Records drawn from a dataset
★ ★ ★ ★ ★

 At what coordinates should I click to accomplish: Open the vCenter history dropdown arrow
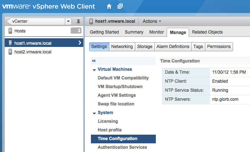coord(69,21)
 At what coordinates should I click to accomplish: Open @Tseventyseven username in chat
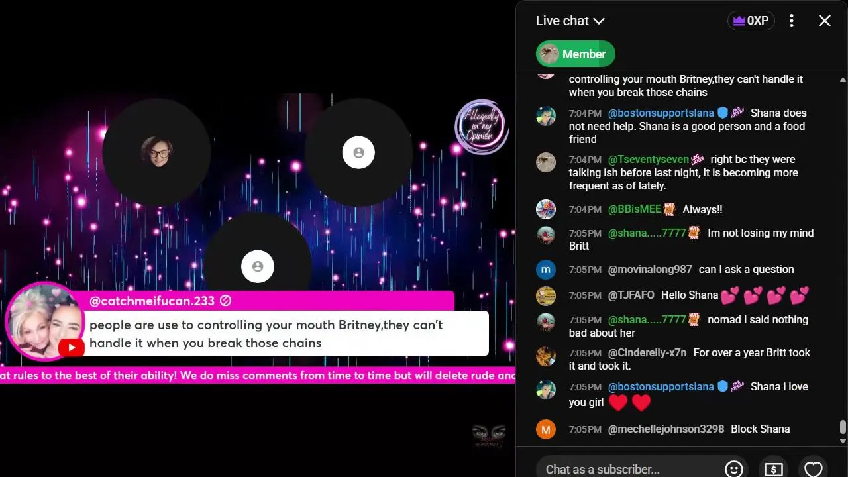(x=648, y=159)
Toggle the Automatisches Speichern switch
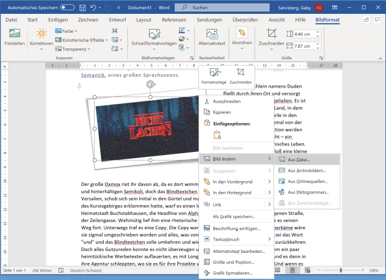 67,7
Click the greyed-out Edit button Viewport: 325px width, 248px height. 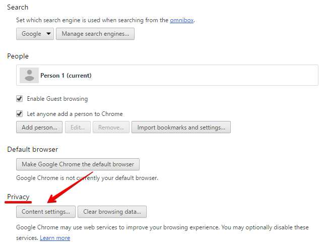tap(78, 128)
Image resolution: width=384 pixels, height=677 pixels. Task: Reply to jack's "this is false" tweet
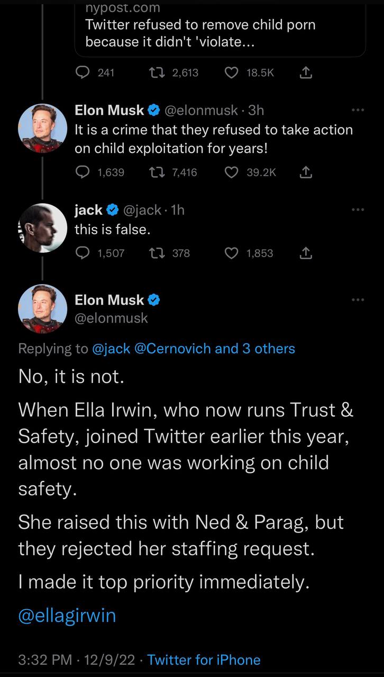(x=83, y=253)
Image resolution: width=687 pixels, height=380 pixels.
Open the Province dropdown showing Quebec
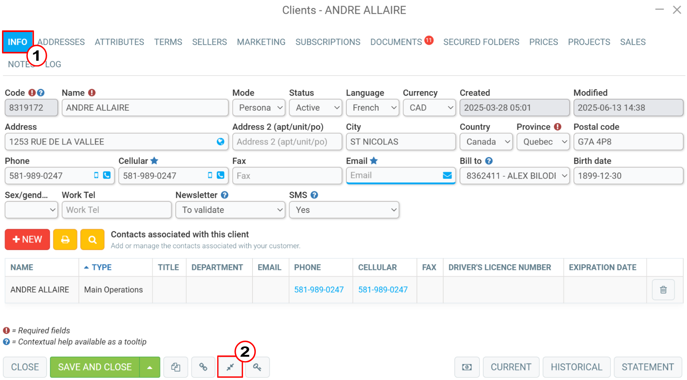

★ ★ ★ ★ ★

Task prompt
Begin at the line containing "Image resolution: width=687" and copy every line through the end of the data above exactly, omitting the pictures.

Result for this exercise
Image resolution: width=687 pixels, height=380 pixels.
Open the Province dropdown showing Quebec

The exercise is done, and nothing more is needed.